In the shoulder seasons, Mountain Gap Resort accommodated Elderhostel programs with themes on the history and nature of the local area. These included whale watching, visits to Annapolis Royal, and Kejimkujik National Park. There was also a small corporate business segment that MGR was trying to nurture for the shoulder seasons. Because it was difficult for MGR to handle large conferences, small conferences were targeted.
It was the feeling of the management that the ferries to and from Digby and Yarmouth were crucial to MGRs business. It was estimated that traffic on the Digby ferry, the Prince of Fundy, represented between 8% to 15% of MGRs business. However, minimal marketing effort was specifically targeted in this direction. See Exhibits 14 and 15 for a market segment summaries.
Beth recognised that MGRs main competitor was The Pines Resort, owned by the provincial government. Located in Digby, The Pines Resort overlooked the Annapolis Basin and was only about eight kilometres from MGR. Purchased by the province in 1965, The Pines was one of three resorts operated and maintained by the Nova Scotia Provincial Government. The main building had been in operation since 1929 and consisted of dining facilities and 83 hotel rooms. There were also 30 cottages on the grounds of the resort. Three and one-half stars were awarded to The Pines by the Canada Select Accommodations Rating Program, indicating that it was very comfortable and had various facilities and services to support several different recreation activities, such as an 18-hole golf course. Currently, The Pines catered to families, motorcoach tours and could accommodate business conferences in 5 meeting rooms which had an overall capacity to seat 300.

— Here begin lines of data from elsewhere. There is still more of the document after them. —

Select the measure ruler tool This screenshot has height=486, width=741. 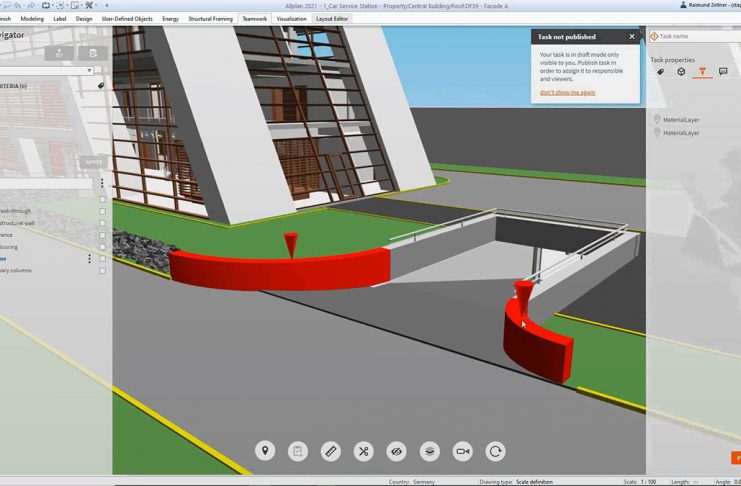(x=331, y=451)
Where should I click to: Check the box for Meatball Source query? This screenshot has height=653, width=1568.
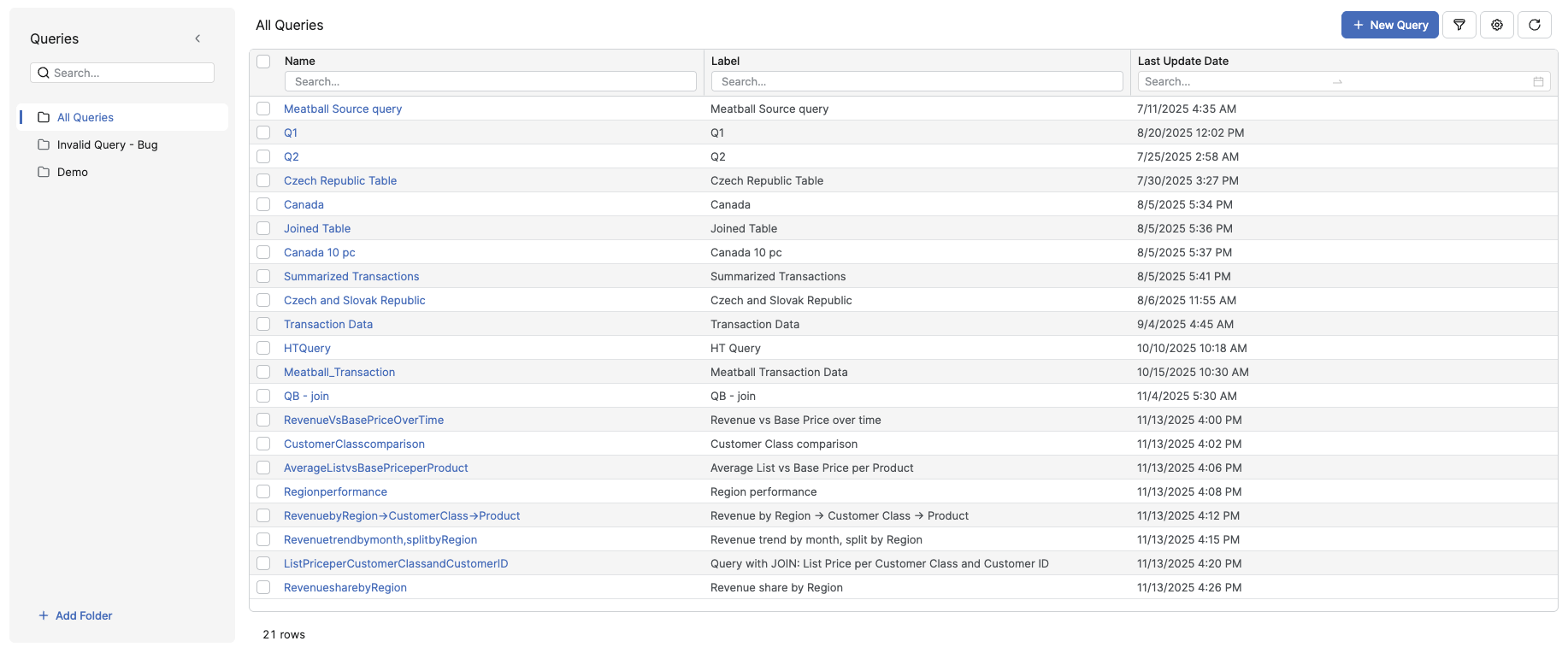tap(263, 109)
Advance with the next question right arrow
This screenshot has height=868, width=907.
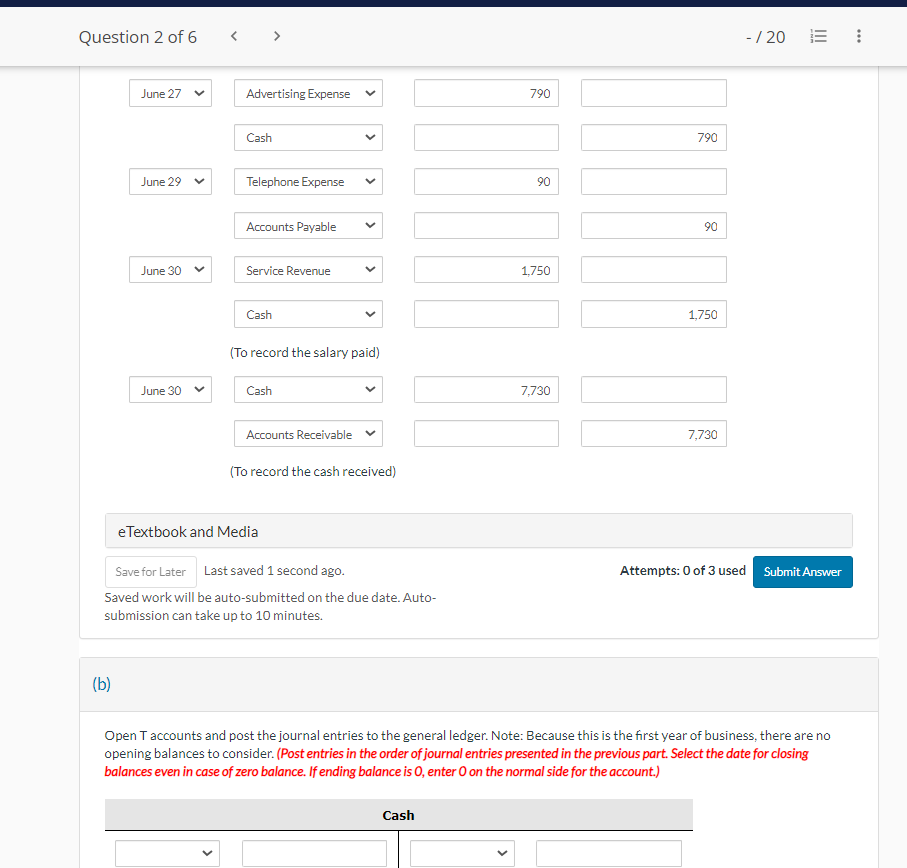[276, 36]
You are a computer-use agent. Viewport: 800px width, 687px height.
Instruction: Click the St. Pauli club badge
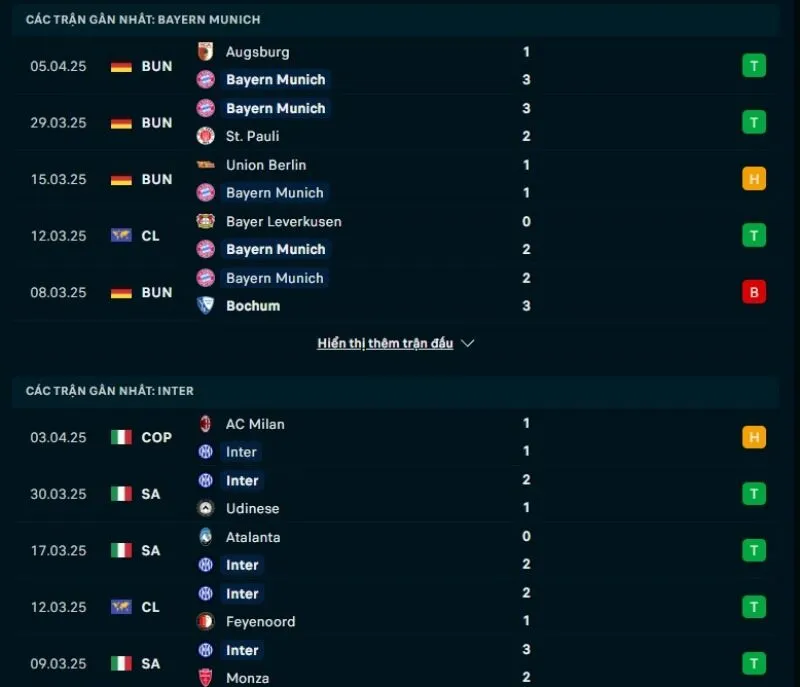[x=206, y=136]
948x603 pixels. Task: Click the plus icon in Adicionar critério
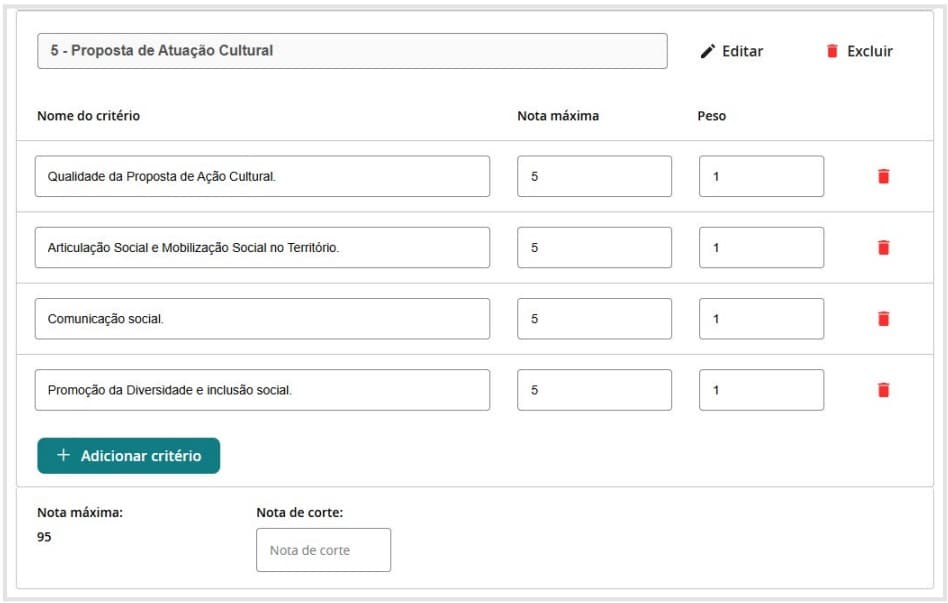click(x=63, y=455)
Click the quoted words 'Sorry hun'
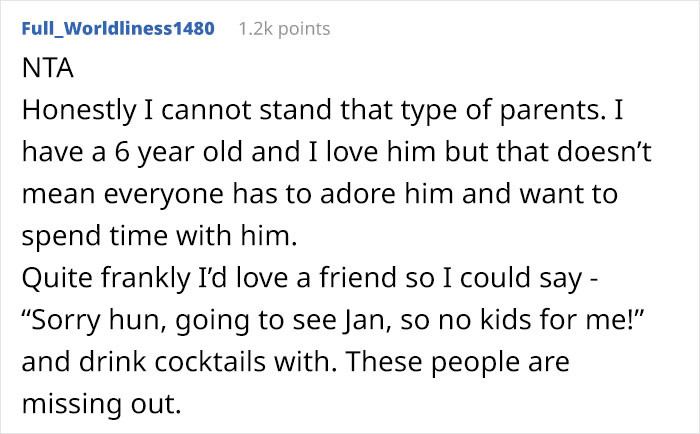 pos(95,320)
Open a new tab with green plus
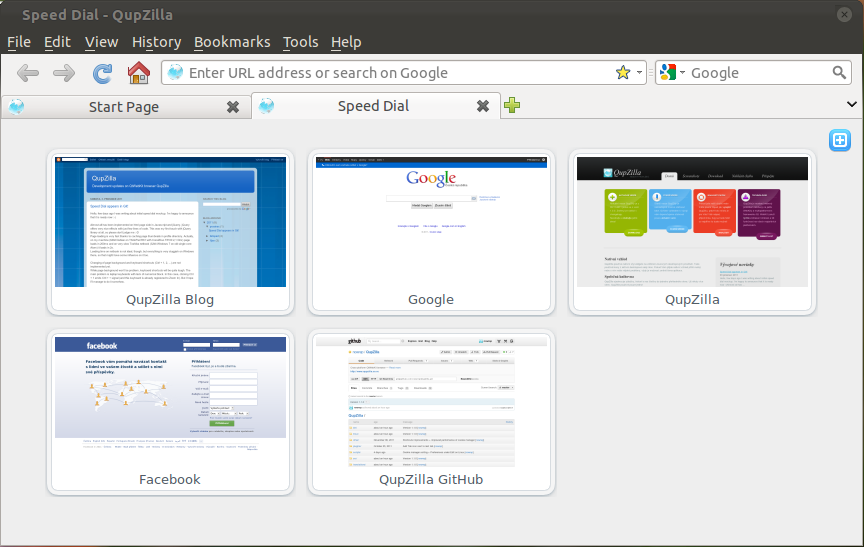864x547 pixels. (x=512, y=105)
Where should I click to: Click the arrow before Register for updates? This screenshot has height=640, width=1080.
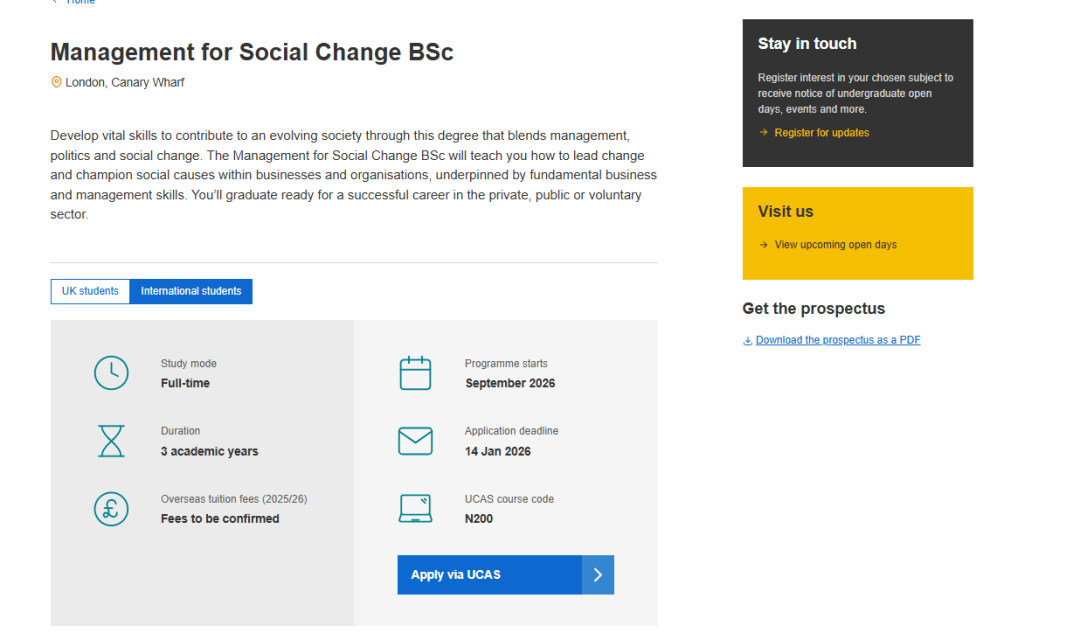(764, 133)
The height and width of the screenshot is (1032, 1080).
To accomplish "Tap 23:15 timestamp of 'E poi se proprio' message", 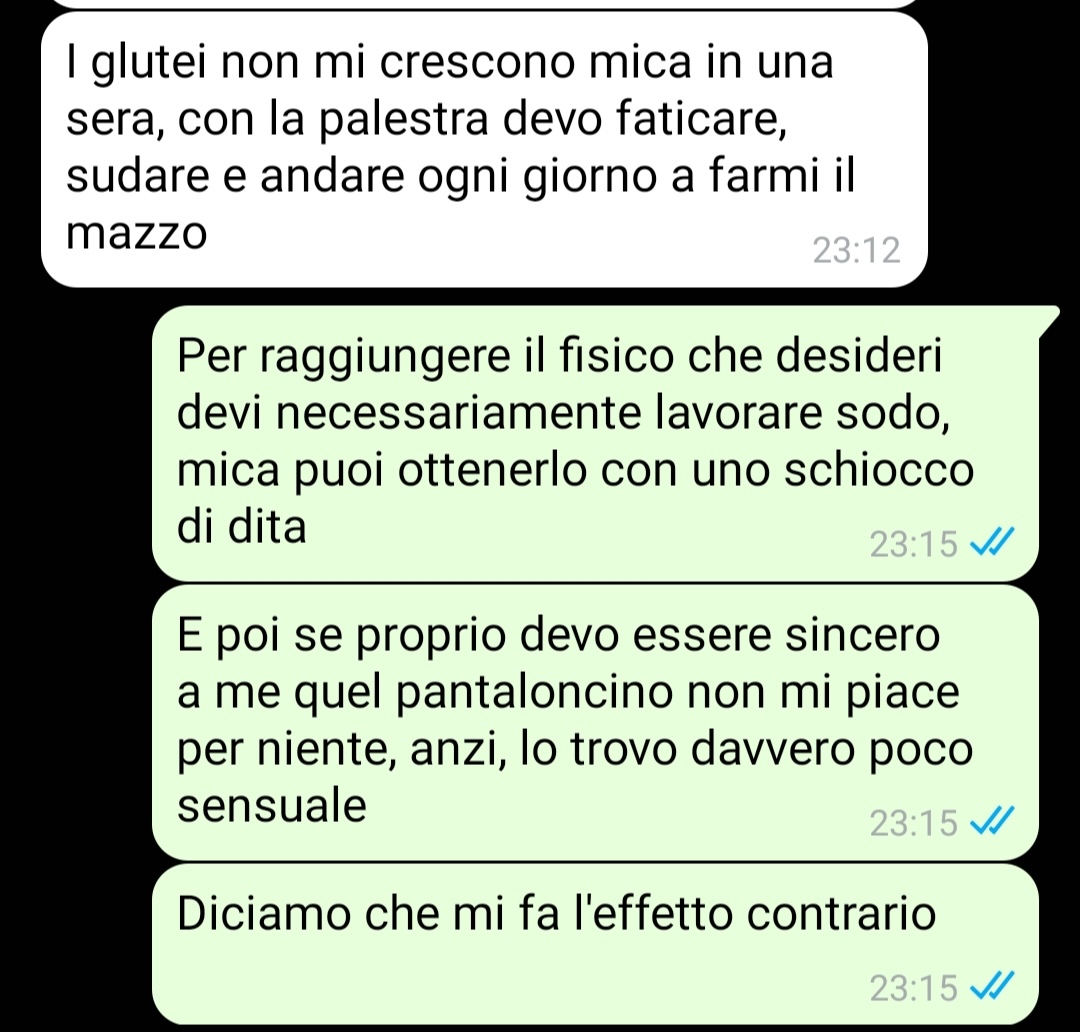I will (x=913, y=822).
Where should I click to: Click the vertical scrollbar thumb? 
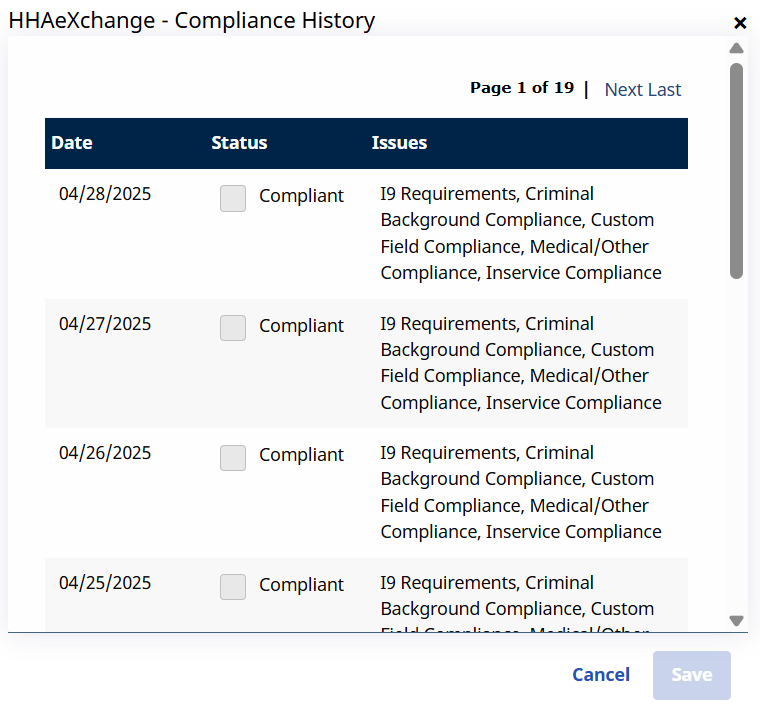pos(737,170)
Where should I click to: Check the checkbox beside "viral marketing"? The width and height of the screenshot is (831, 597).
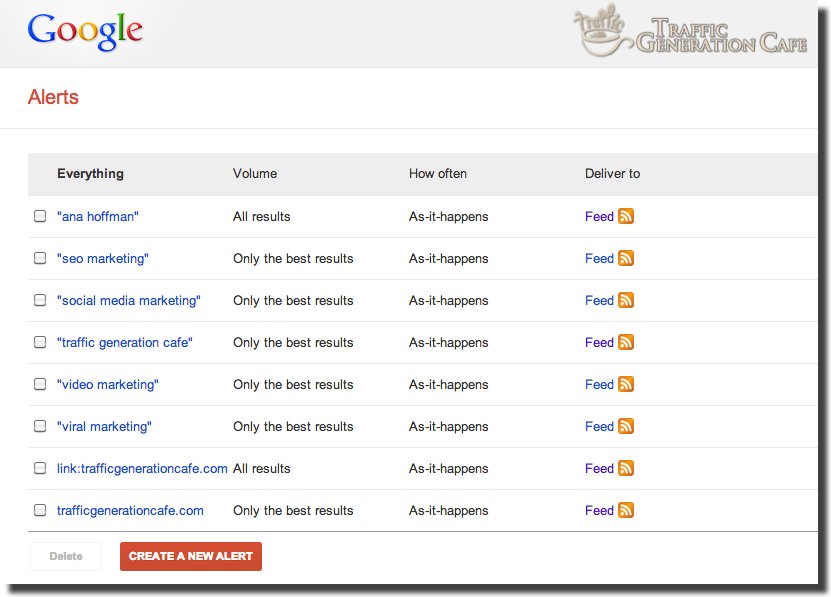tap(40, 426)
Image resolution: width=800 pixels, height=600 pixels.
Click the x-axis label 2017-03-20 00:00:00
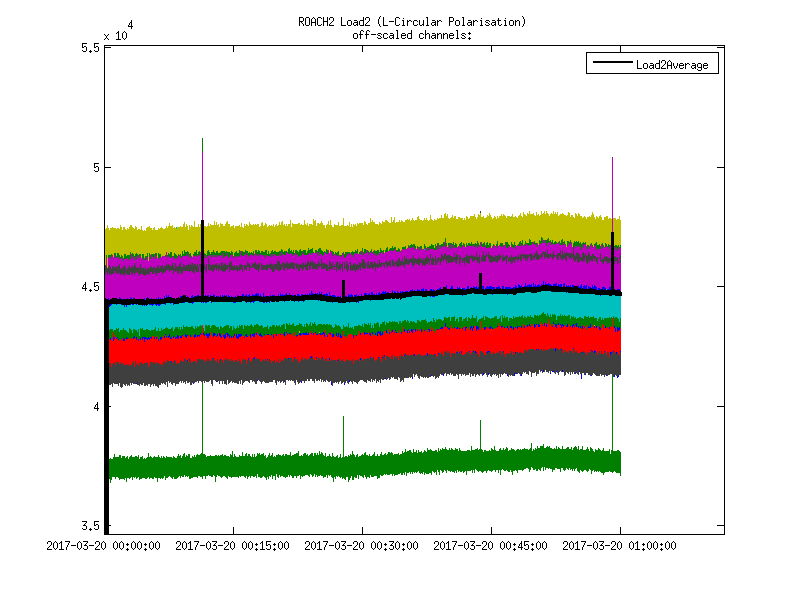[105, 546]
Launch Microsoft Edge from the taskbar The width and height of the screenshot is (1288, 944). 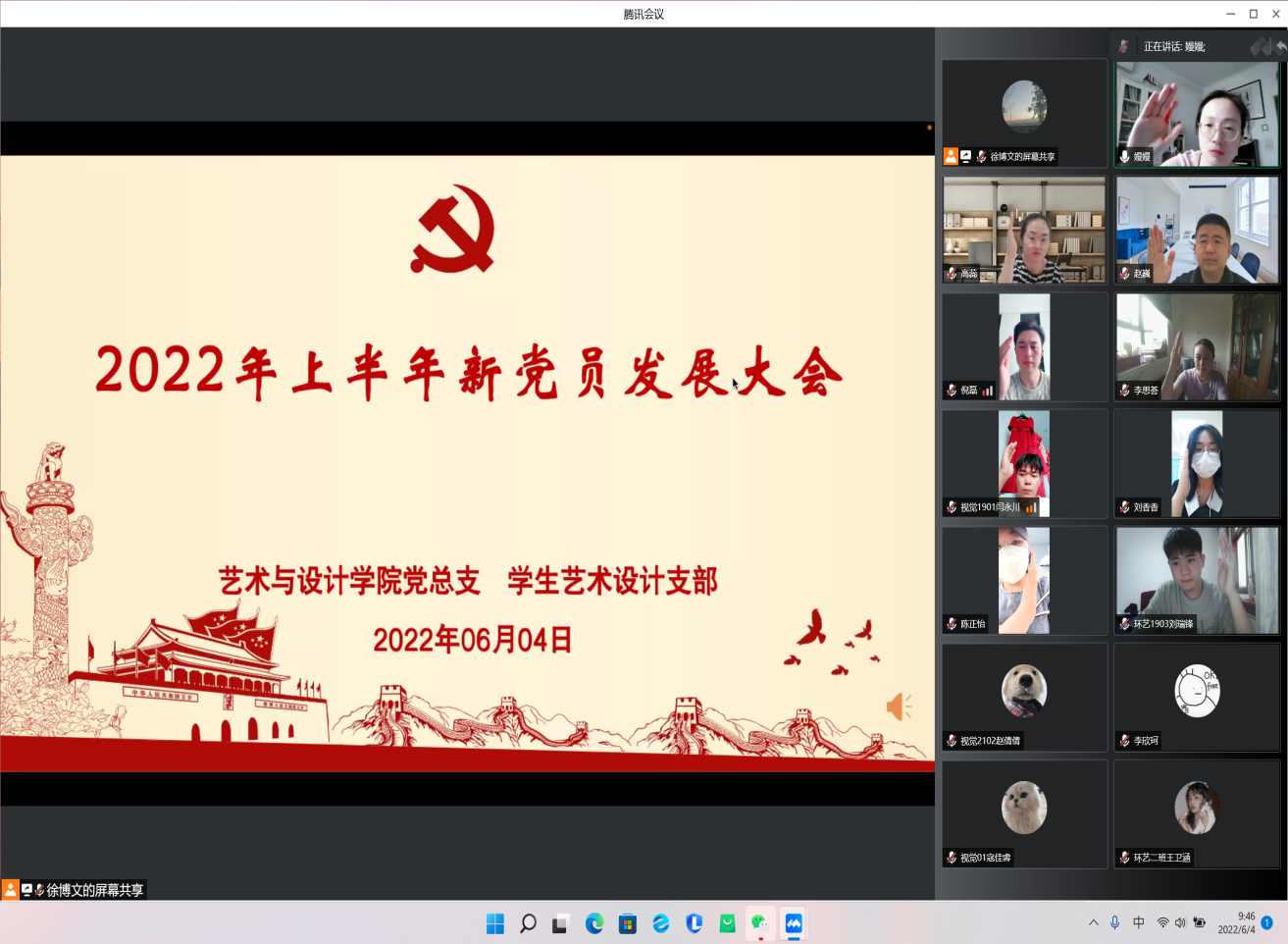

Both resorts had similar facilities and services: licensed dinning rooms, outdoor heated pools, tennis courts, lawn games, and bike rentals. Both were members of Check Inns, the Nova Scotia reservations system. The Pines differed by having a fitness centre and an 18-hole golf course which was home to the Annual Canadian Airlines International Invitation Golf Classic, a charity fund-raiser.
Price is a major consideration when choosing a vacation spot. At The Pines, the main hotel rates ranged from $115 for a single to $280 for a triple bedroom suite. Cottages ranged form $125 to $270, and children under 17 years were free. At MGR, prices ranged from $69 for economy rooms to $160 for family suites, and cottages were from $100 to $140 with children under 18 staying free.
According to the 1993 Doers and Dreamers Complete Guide, an official government tourism publication, only the Digby Pines and the Mountain Gap Resort were classified as resorts. However, there were two full service hotels in the Annapolis Valley, the Old Orchard Inn, near Wolfville, and the Grand Hotel in Yarmouth. There were over 164 properties with a total room capacity of 2,276 in the Annapolis Valley and the average room occupancy during the summer season was approximately 65%. See Exhibit 16.
Beth knew that MGR needed a plan that would increase business in the short term and guarantee long term growth. She had to determine the strategic direction for MGR and develop some recommendations to be presented to the Board. After reading the announcement, Beth poured herself a cup of coffee and began to think about what she should do next.